The Art Fund is appealing to the public for money to help Tate Britain acquire Turner's The Blue Rigi. The watercolour was sold in the summer to a private collector abroad for a record £5.8 million, but its export has been delayed by the government to allow a gallery in this country time to raise the money to buy it.

Tate needs to find a total of £4.9 million (taking account of tax remission), and has allocated a record £2 million of its own funds towards the price. On 22 January, The Art Fund added £500,000 - one of our largest ever grants - and announced we would run a public appeal with Tate to raise money.

We have until 20 March to raise the remaining £2.4 million. We hope to raise at least £300,000 from the public via this website and by phone and postal donations. If this target is achieved, we believe Tate will be within striking distance of closing the deal.

JMW Turner (1775-1851) is perhaps the greatest painter this country has ever produced, and The Blue Rigi is one of the finest watercolours from an extraordinary period of creativity towards the end of the artist's life. Despite holding the Turner bequest, the national collection at Tate contains none of the finished Swiss watercolours from this period, of which the three Rigis are outstanding examples.

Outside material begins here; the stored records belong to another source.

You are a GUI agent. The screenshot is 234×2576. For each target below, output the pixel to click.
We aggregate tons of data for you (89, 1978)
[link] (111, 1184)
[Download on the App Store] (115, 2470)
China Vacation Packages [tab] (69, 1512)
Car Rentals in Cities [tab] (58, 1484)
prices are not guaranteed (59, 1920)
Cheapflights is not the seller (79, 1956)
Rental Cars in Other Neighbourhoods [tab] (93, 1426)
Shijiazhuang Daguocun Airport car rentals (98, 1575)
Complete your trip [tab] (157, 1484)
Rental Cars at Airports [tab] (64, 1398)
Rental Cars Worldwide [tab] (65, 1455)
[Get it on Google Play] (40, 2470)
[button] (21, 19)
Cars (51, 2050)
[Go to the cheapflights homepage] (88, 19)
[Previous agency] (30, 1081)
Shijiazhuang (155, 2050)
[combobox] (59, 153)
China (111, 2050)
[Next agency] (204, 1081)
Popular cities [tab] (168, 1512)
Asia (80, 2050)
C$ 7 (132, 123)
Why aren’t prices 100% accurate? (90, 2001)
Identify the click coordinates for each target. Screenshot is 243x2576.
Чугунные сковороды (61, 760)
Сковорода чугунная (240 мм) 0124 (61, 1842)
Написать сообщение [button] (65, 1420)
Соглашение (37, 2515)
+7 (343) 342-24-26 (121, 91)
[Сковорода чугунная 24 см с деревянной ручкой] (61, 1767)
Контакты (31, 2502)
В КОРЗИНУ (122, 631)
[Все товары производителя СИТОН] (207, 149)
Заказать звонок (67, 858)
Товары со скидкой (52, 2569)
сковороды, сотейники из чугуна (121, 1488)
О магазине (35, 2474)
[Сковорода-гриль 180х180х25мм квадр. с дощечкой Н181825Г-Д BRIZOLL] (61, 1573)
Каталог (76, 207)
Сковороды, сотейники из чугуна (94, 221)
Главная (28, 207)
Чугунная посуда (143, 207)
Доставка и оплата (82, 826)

The price is undeniably high - in fact, it's a record for an acquisition by Tate. But there is little chance of Tate ever acquiring another finished Turner watercolour of this stature. Most are already in museums abroad or private collections. The Red Rigi has been in the National Gallery of Art in Melbourne, Australia, since 1947. The Dark Rigi appeared to be within grasp last summer, but the weakness of the export deferral system allowed the owner to withdraw from the sale on the very day The Blue Rigi sold at auction for such a high sum.

There's no question that this country is already rich in its holding of works by Turner. But the great majority of watercolours in the Turner bequest are sketches and preliminary studies, vital for the study by artists and art historians but not in the same league as The Blue Rigi. The Rigi Watercolours exhibition (opening 22 January) will for the first time show the work alongside both its companions and the preparatory material: visit the exhibition and judge for yourself.

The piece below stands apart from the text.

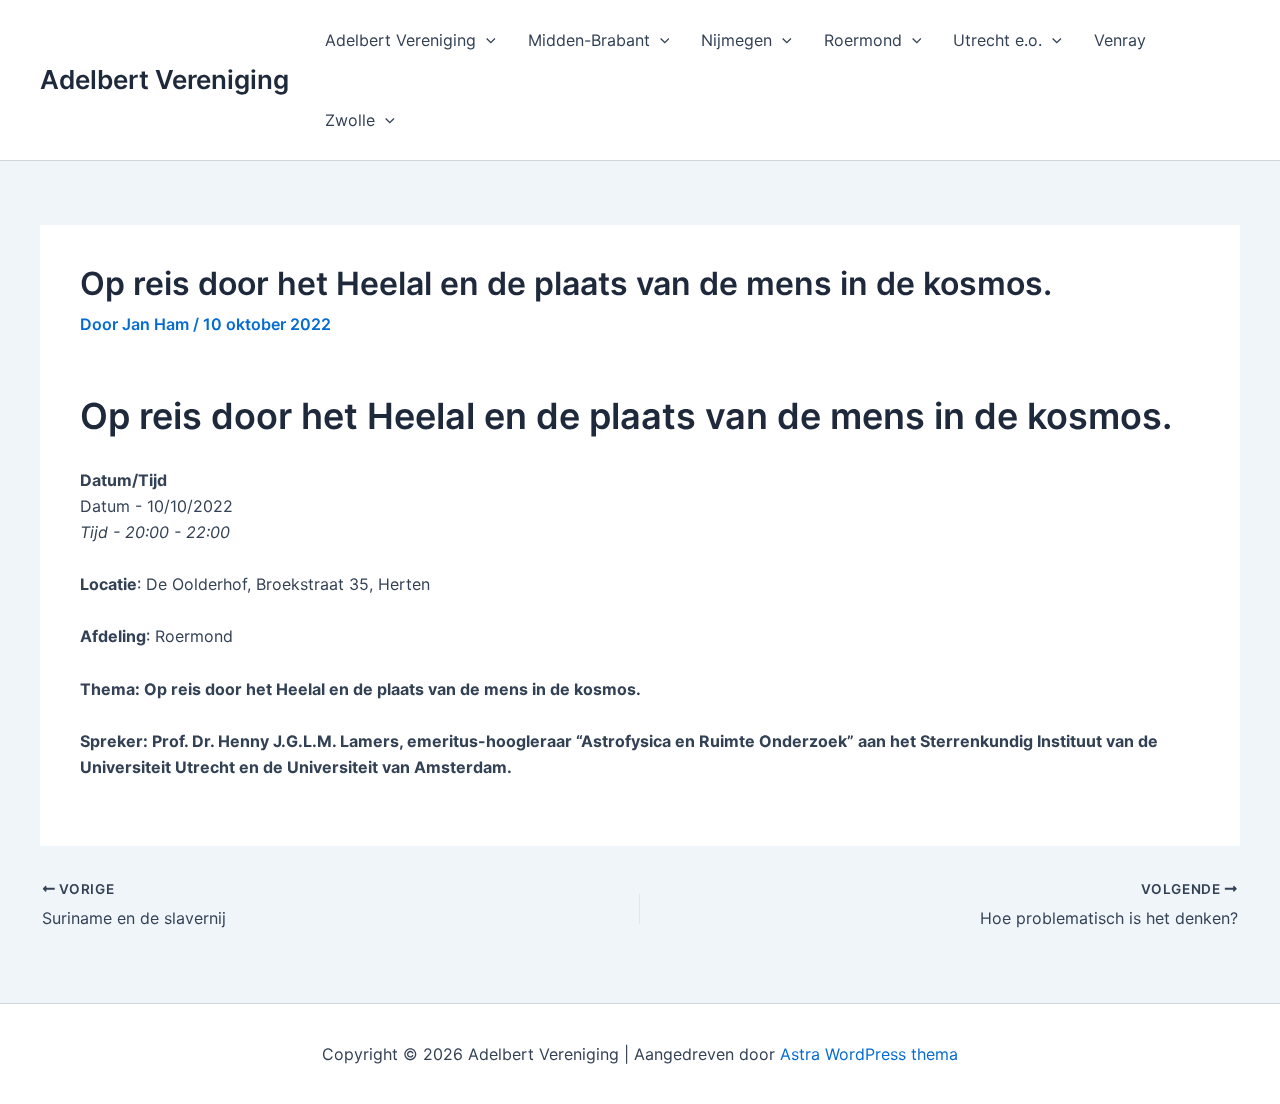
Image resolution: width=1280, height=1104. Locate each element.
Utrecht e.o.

For over a hundred years The Art Fund has campaigned to put great works of art into our public collections. Every time, the challenge has been steep, and the price has seemed high. £45,000 to buy Velázquez's 'Rokeby Venus' was widely regarded as outrageous in 1906 - but how many would doubt that this was a great investment?

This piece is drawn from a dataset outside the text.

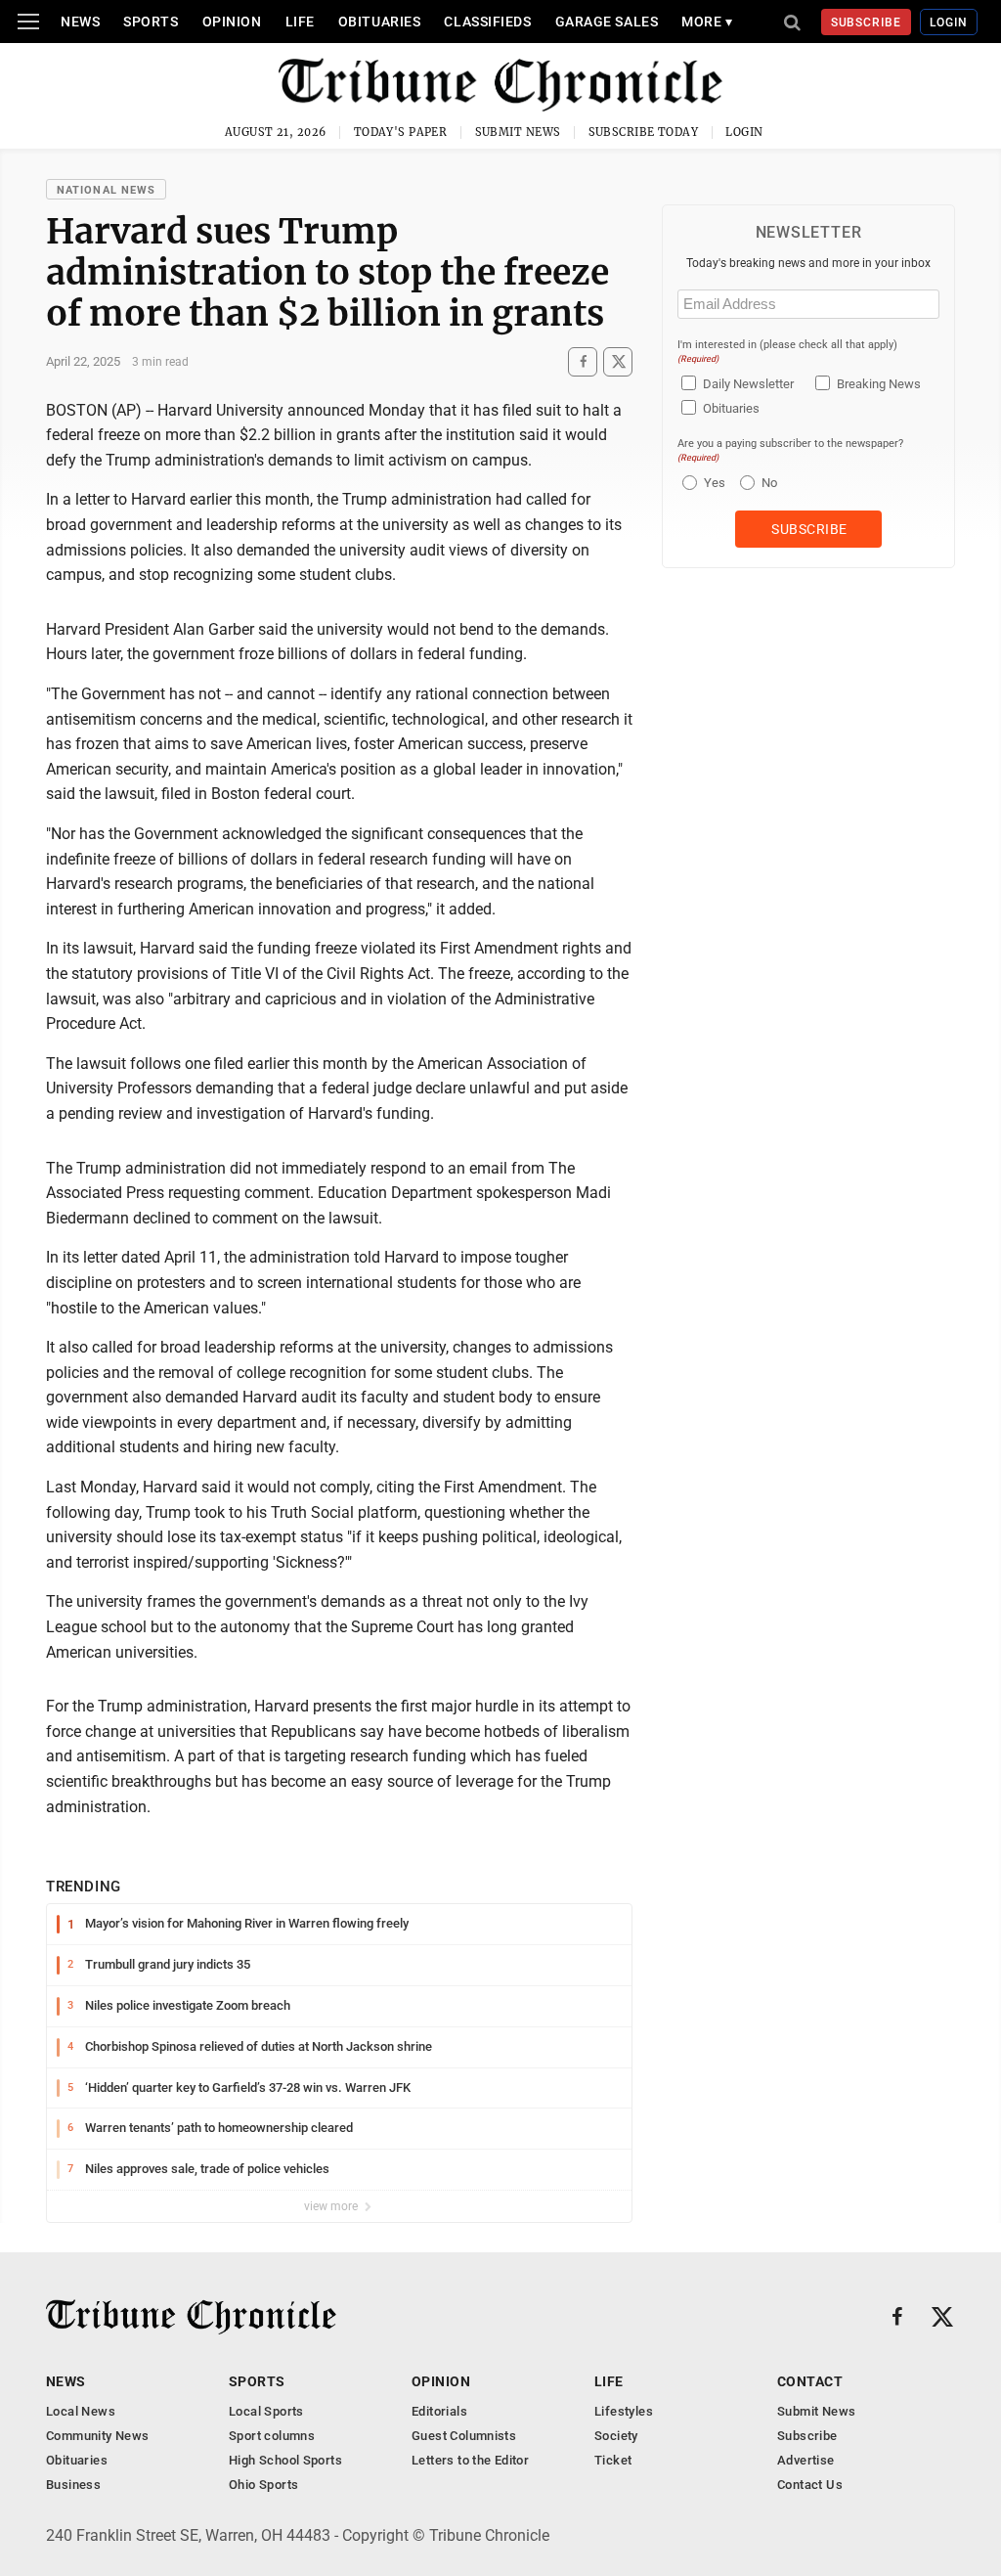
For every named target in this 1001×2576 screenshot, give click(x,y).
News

Turner's Blue Rigi is another truly remarkable work. It is not a piece of art you will walk past without noticing. It is a work which represents the very highest achievement in watercolour by an artist who made the medium his own. As Turner's great champion, John Ruskin, put it: '(These works) will be recognised, in a few more years, as the noblest landscapes ever yet conceived by human intellect.' It should be in Britain's national collection for future generations to enjoy, and you can help us put it there.